Compare the American with the Chinese way of doing business:


“They look at China and they see a rising power that creates a lot of opportunity and they don’t demand a whole lot, whereas western countries tend to tie in human rights issues, or political ideology,” Fulton says. “China’s got this very firm, non-interference principle hard baked into its foreign policy.”


He believes the US still has the ability to influence the direction of relations between China and the Gulf, but adds that “there’s no way they can stop it from happening”, adding: “I don’t think there’s any changing it, just look at markets, population projections: the global centre of gravity, economic gravity, is just constantly moving eastward.”

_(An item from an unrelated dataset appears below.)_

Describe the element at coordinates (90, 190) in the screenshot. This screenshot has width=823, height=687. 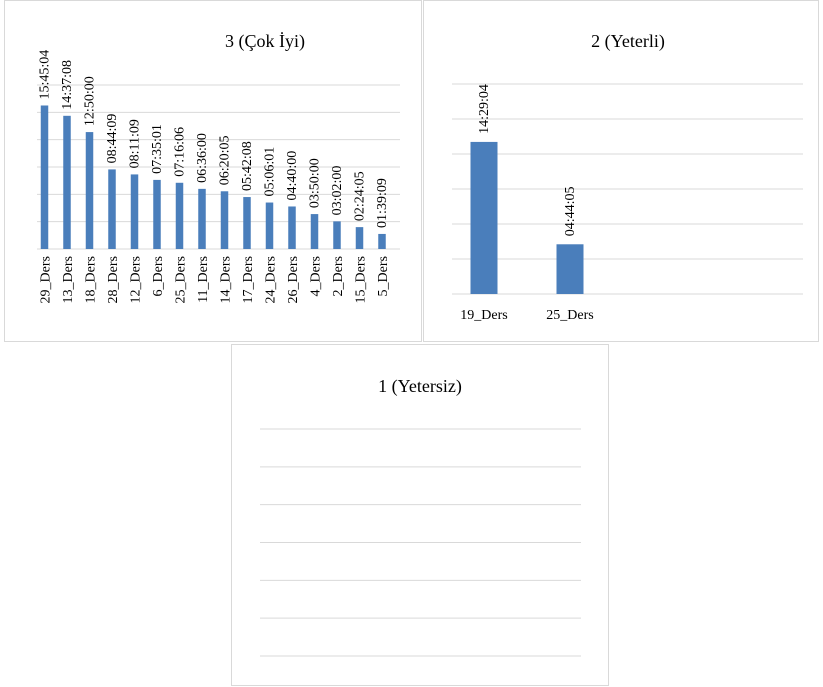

As for human rights concerns, the more we pressure the Gulf leaders about human rights, the more they buy from China.


Others take a blunter view — particularly if Washington seeks to pressure Gulf leaders, such as Saudi Arabia’s crown prince, over human rights.


President Joe Biden entered the White House criticising Saudi Arabia over Khashoggi’s murder and promising to reassess relations with the kingdom, while freezing some arms sales.


“I think China is going to slip in and eat more of America’s lunch in Saudi Arabia because every hassle the Americans give the kingdom, it just encourages them,” Shihabi says.


‘There’s an effort to make them choose in a binary fashion and the Emiratis have been firm in saying “don’t make us choose”’


‘The Chinese are willing to transfer technology; China is our biggest market and [the country] has influence with Iran.


So, that’s the state of play. We are losing out in the Gulf, largely because of our own ineptitude. Then again, we have our ideals and we would rather be loyal to our ideals than to do business.


1 comment:

Sam L. said...

"...there are facts on the ground." Really?? I thought those facts had been hung, shot, and buried some time back. Cynical? Moi????

"Can the Gulf states still trust America? Can they trust an America led by fools like Joe Biden and Kamala Harris: "NO. Not happ'nin'." And as I keep saying, I consider the GOP as the "GO Along to GET Along with the Dems" Party.